Hace ya bastante tiempo, el 2 de mayo de 1958, escribí un artículo en el desaparecido diario «Ya». Consideraba en él dos clases de deserción política, como son dos las que se registran en los códigos castrenses: una deserción política grave, frente al enemigo, y una deserción política menos grave, la que se lleva a cabo en tiempos de paz.

Es cierto -y en ese artículo lo reconocía- que en bastantes democracias contemporáneas el porcentaje de abstencionistas en las elecciones es muy elevado. En Estados Unidos de América, por ejemplo, cuesta trabajo y mucha propaganda alcanzar el 50 por ciento de votantes en las presidenciales. En Suiza resulta habitual que un 30 por ciento de los ciudadanos se desentienda de la política.

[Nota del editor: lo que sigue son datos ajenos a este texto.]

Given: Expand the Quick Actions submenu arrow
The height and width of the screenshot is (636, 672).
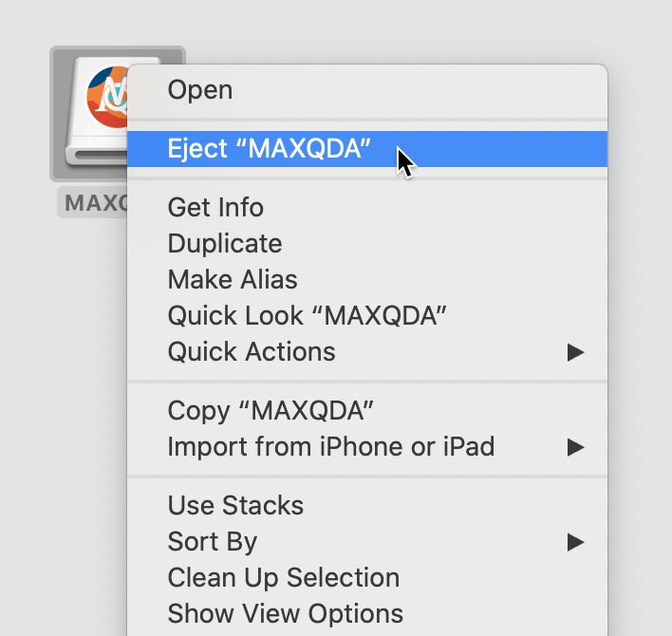Looking at the screenshot, I should pos(575,352).
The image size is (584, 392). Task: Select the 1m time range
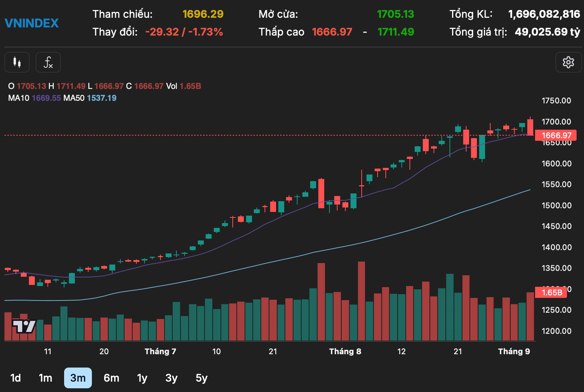click(x=46, y=378)
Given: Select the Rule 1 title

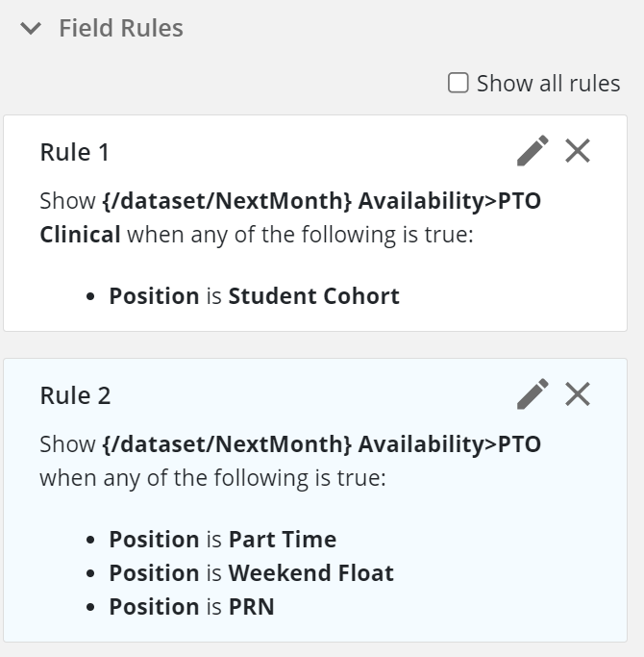Looking at the screenshot, I should pos(75,152).
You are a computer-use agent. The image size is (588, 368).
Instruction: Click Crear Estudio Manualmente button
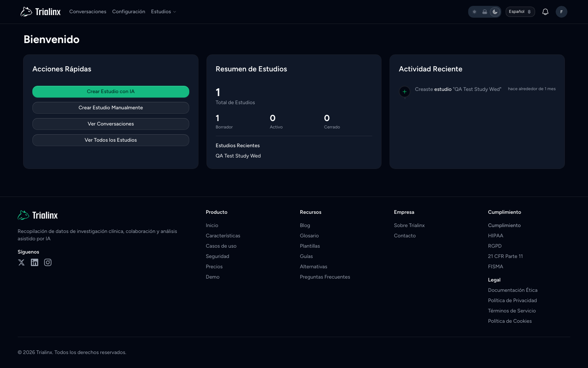111,108
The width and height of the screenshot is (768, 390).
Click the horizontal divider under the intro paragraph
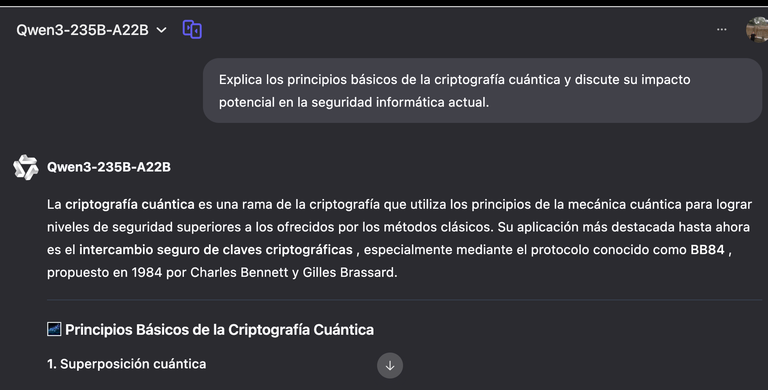pos(405,299)
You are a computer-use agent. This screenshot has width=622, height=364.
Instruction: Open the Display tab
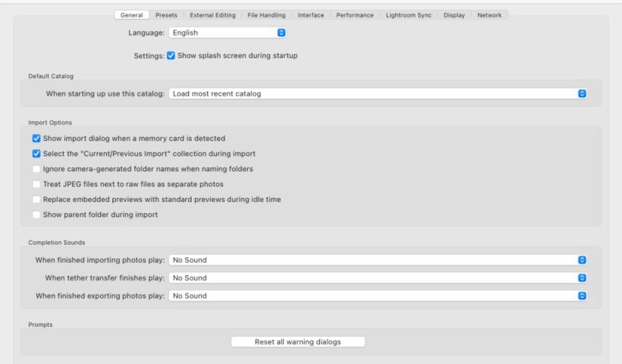click(x=454, y=15)
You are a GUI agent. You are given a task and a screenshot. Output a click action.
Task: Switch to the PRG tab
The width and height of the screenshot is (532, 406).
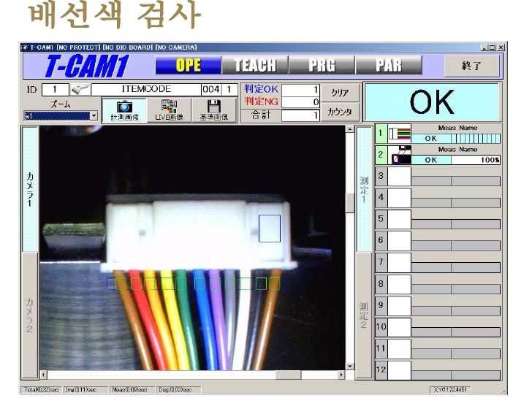321,65
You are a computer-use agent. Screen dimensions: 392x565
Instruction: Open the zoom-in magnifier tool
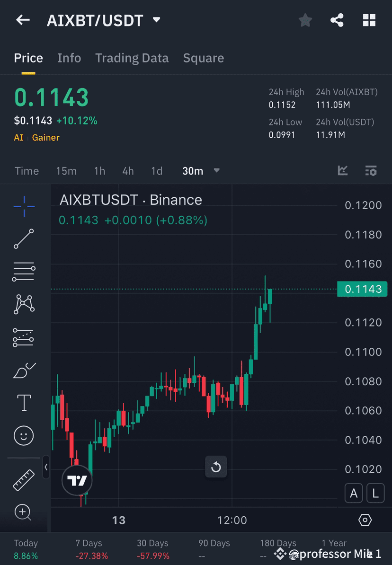24,512
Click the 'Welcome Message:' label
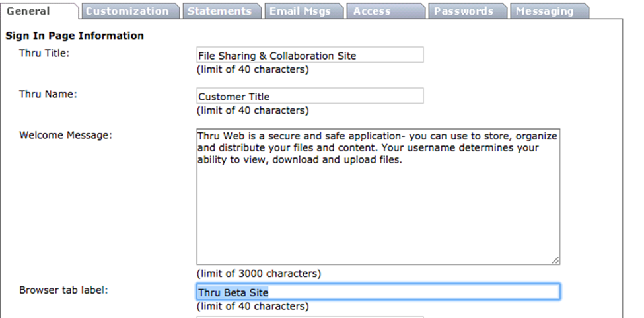The width and height of the screenshot is (644, 318). [65, 135]
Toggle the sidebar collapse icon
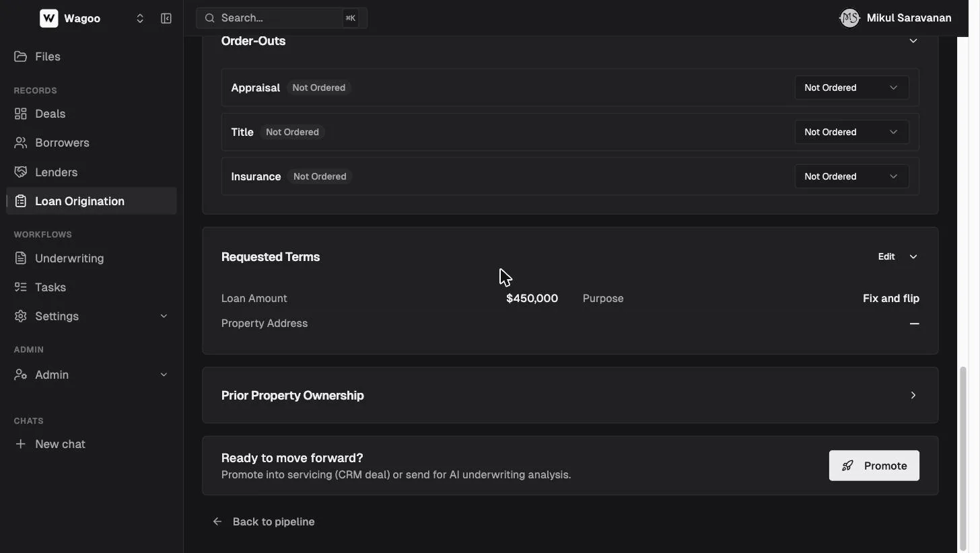The width and height of the screenshot is (980, 553). [x=166, y=18]
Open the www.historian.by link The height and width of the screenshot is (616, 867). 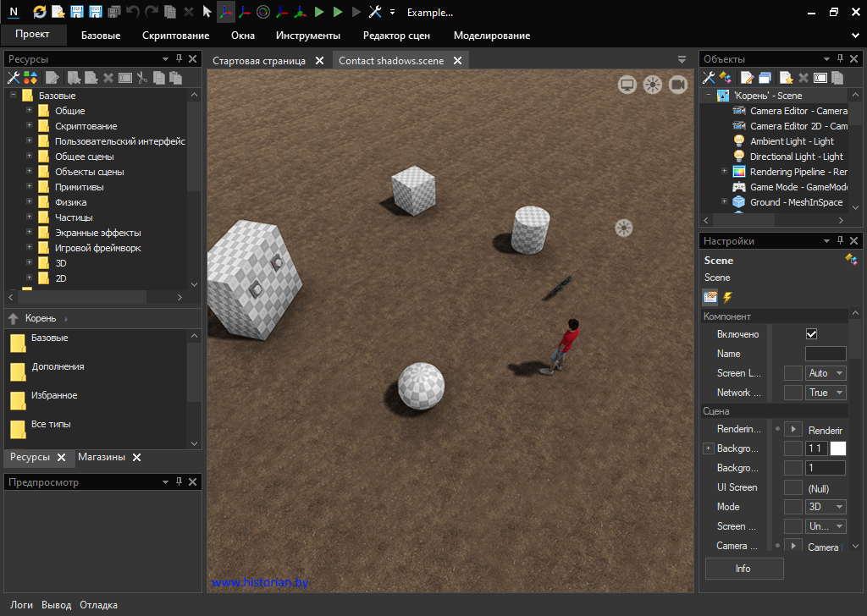(x=260, y=583)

Tampoco es muy alto el índice de participación en Italia o en Francia.

Un profesor de Burdeos, Jean-Marie Auby, en una ponencia defendida en las Semanas Sociales de Francia, sostiene que el individuo está ahora desligado de la cosa pública; apenas siente interés por ella. En los regímenes democráticos esa actitud psicológica se pone periódicamente de manifiesto con motivo de las elecciones. En los países donde el voto no es modo normal de expresar opiniones políticas, el individuo hace patente su desconexión de los asuntos públicos con una postura de escepticismo e ironía, en una línea paralela a la inhibición electoral. En ambos tipos de sistemas, en los democráticos y en los monocráticos, se produce -concluye Auby- una peligrosa deserción de la política.

Y por lo que se refiere a Estados Unidos, las estadísticas electorales ponen de manifiesto la escasa participación del pueblo en las votaciones. Los americanos tienden a concentrar sus mejores esfuerzos en la vida privada; después del entusiasmo que despertó el New Deal, ahora desertan otra vez de la política. Adlai Stevenson, entre otros, lo ha denunciado abiertamente: «Nunca en toda mi vida -escribe-, ni aún en los tiempos de Harding y Coolidge, me ha parecido tan generalizado y tan complejo el culto de lo privado... Sin duda en el mundo hay muchos pueblos que quieren más cosas materiales y están dispuestos a conseguirlas. Pero eso no es todo lo que buscan, y les cuesta trabajo descubrir en Estados Unidos miras más amplias que señalen otra cosa que no sea aumentar el índice de consumo privado; sería nuestra finalidad última en la vida, o como la cura que proponemos para todos los males y desdichas del hombre». Y concluye con estas palabras pesimistas: «En suma, en estos tiempos de trastornos sociales y problemas universales, la visión que tenemos de nuestra propia sociedad parece poseer limitada significación social. La despreocupación y el desinterés se ciernen sobre la sociedad más poderosa y rica de la historia. Ni la turbulencia del mundo exterior, ni la molicie y monotonía del ambiente nacional, nos mueve a un mayor esfuerzo vital».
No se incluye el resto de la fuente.